Return of Santitas #CBR4# Review 16: Sula by Toni Morrison
Toni Morrison has been floating around in the back of my mind lately; my Smith friends and I were reminiscing about the depressing (yet wholly accurate!) speech she gave at our graduation, and shortly after that discussion this article appeared in New York Magazine.
So all of this Toni Toni Toni was going on and I decided to dive into the confusing and thematic depths of la Morrison. I have read some of her stuff–Paradise, Beloved, and I think Song of Solomon. Remember when Paradise came out and Oprah did a Book Club episode on it? They kept talking about how confusing it was and how they had to keep a chart of all the characters. Yikes.
I decided to ease into it with a short one: Sula, coming in at a breezy 174 pages in my edition. (of course the joy/pain of Toni Morrison is that you could read that wikipedia entry and know the entire plot of this novel, but the plot is so not the point. My brain already hurts).
Sula and Nel are young girls growing up in the black community of Bottom, Ohio–a fairly close-knit community. The girls come from very different home lives; Sula lives in a chaotic family headed by her grandmother Eva and her mother, Hannah, both of whom are quite eccentric and a little slutty. Nel’s home is the opposite: her mother keeps a tightly run, oppressively conventional home. Nel and Sula become best friends and eventually Sula grows up to leave Bottom to be eccentric and slutty, while Nel stays behind to be conventional and get married. Sula eventually returns to Bottom and shakes people’s shit up in various ways (by being eccentric and slutty, also by putting her cra-zay grandmother in a nursing home).

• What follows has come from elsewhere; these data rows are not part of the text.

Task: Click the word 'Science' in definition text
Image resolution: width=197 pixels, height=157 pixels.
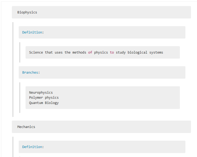Action: coord(36,52)
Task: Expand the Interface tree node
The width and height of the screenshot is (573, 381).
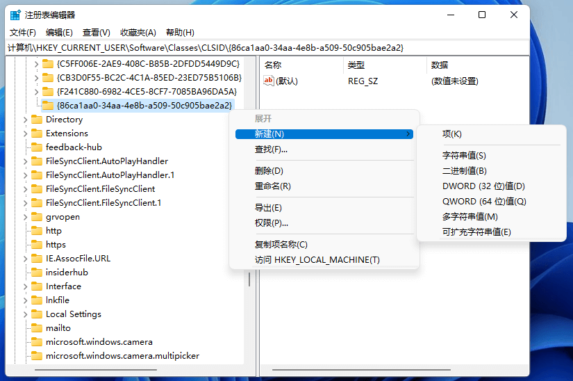Action: 25,286
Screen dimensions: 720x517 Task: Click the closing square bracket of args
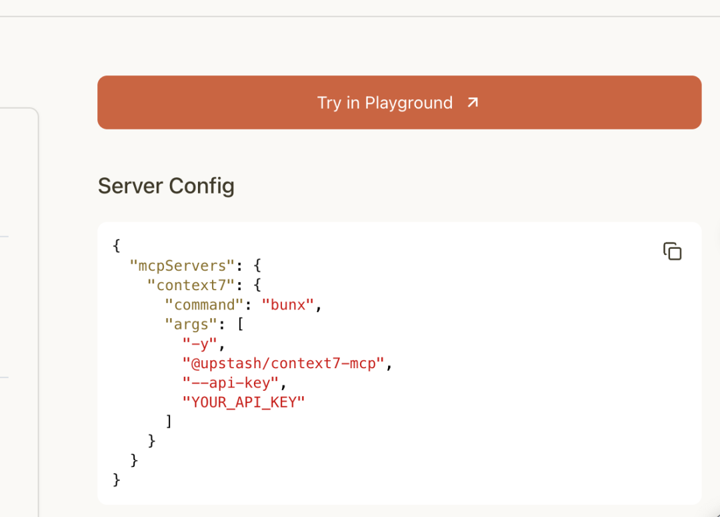169,422
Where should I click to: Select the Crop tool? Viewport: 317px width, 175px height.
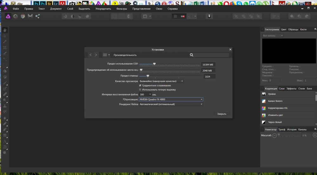point(5,48)

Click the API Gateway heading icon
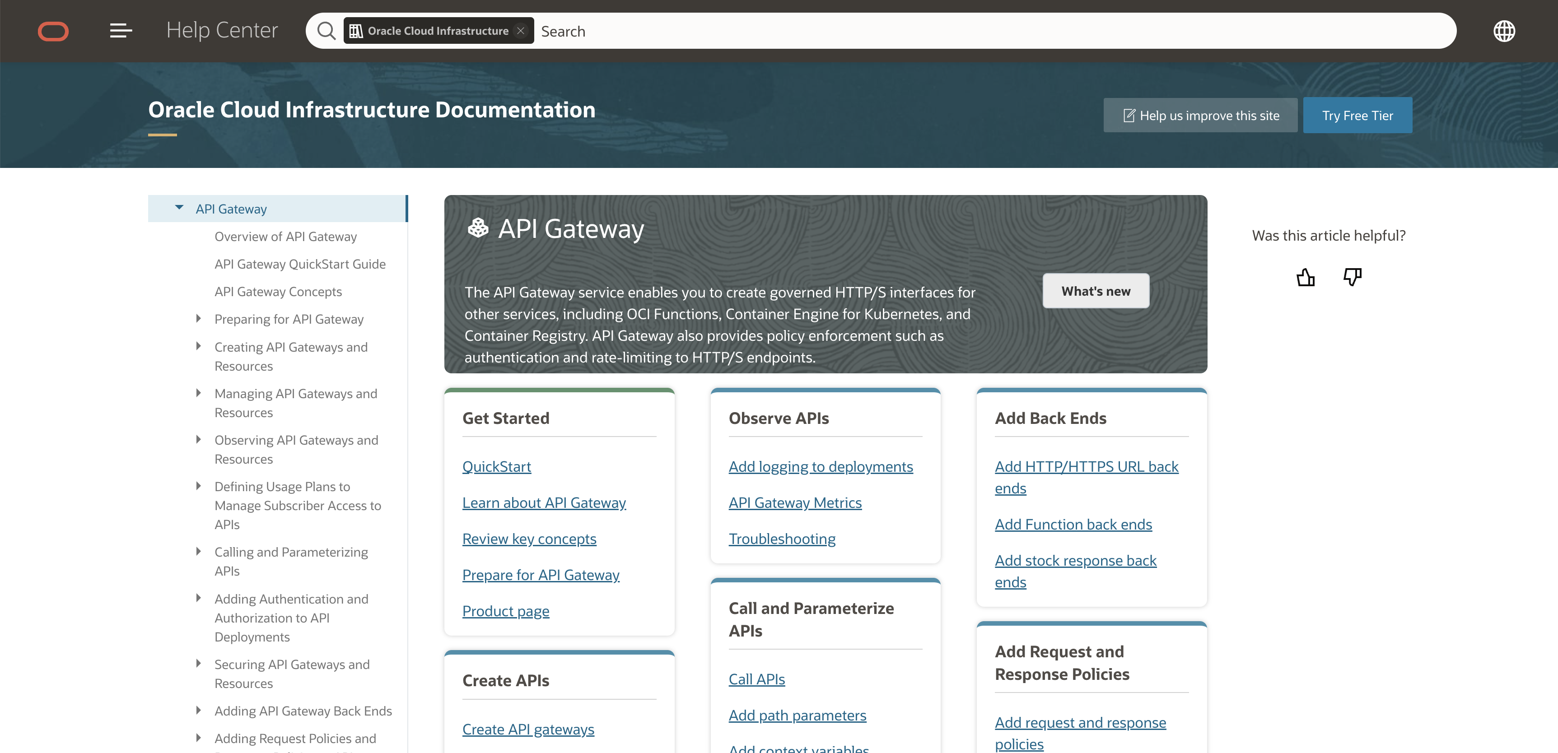coord(478,229)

Wikipedia tells me that some literary scholars consider this a lesbian book because it’s about the closeness of two women. The book examines female roles, the societal constraints put on women and the punishment meted out for breaking those constraints. This was written over 30 years ago and frankly I don’t think there’s much in it that couldn’t be applied now. I include the racial stuff in that–obviously we don’t have segregated train cars anymore, but the general indifference among the public towards missing children of color, for example, remains the same.
Sula is short, but not exactly an easy read. Reading it for plot is a frustrating task because it’s so short yet so packed with events that are not fully explored. It’s Morrison’s second novel, and it could have easily have been a Paradise-style behemoth.